=== SOURCE DATA ===

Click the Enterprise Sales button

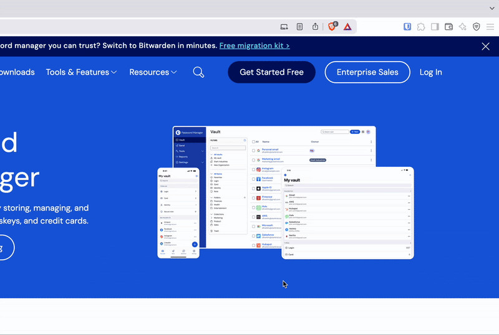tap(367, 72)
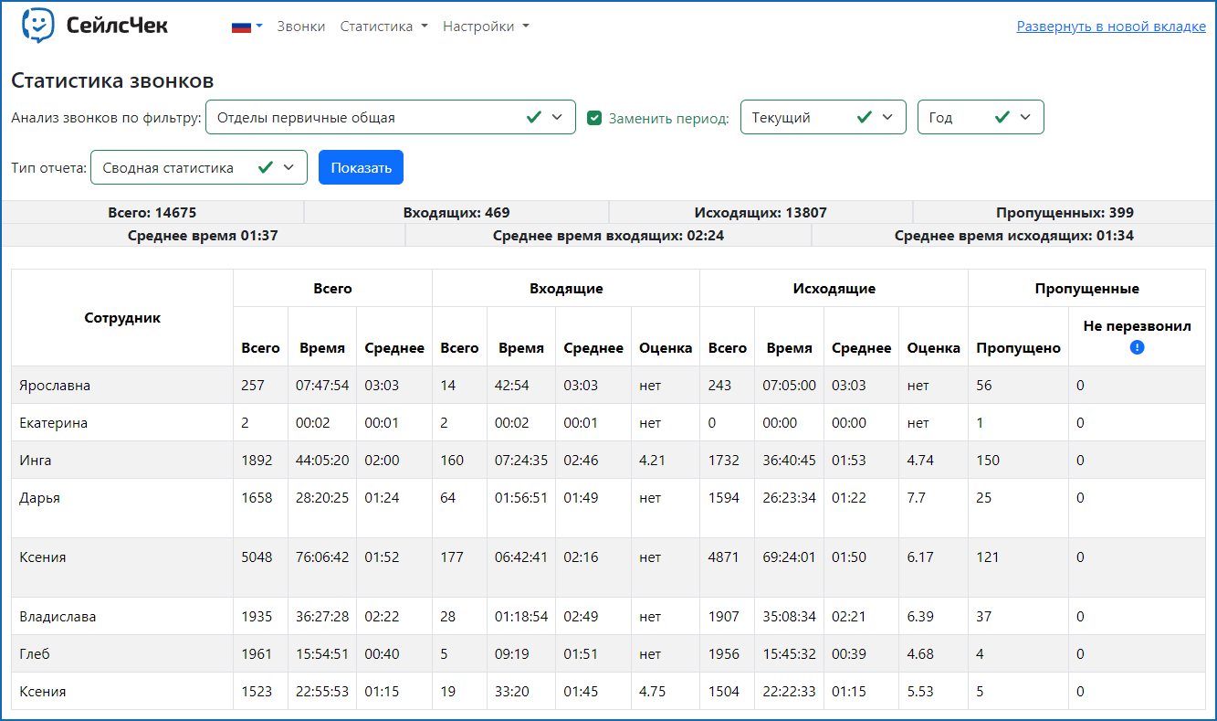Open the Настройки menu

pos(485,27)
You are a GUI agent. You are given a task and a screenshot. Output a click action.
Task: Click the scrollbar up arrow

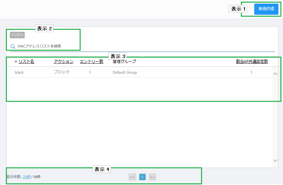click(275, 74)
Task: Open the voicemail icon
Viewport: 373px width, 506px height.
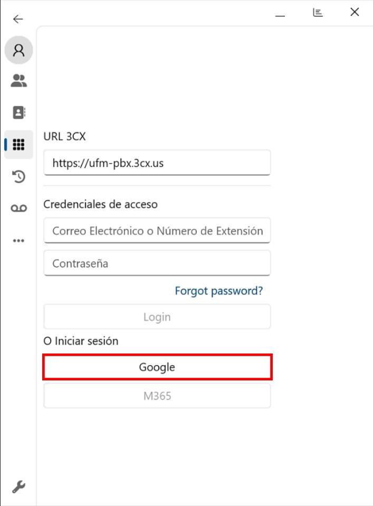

===

Please set down each entry word for word, without its images.

Click the Enterprise Sales button

tap(367, 72)
Open the Настройки menu

pos(485,27)
You are a GUI agent. You are given a task and a screenshot. Output a click action.
Task: Click the scrollbar up arrow

click(275, 74)
Task: Open the voicemail icon
Viewport: 373px width, 506px height.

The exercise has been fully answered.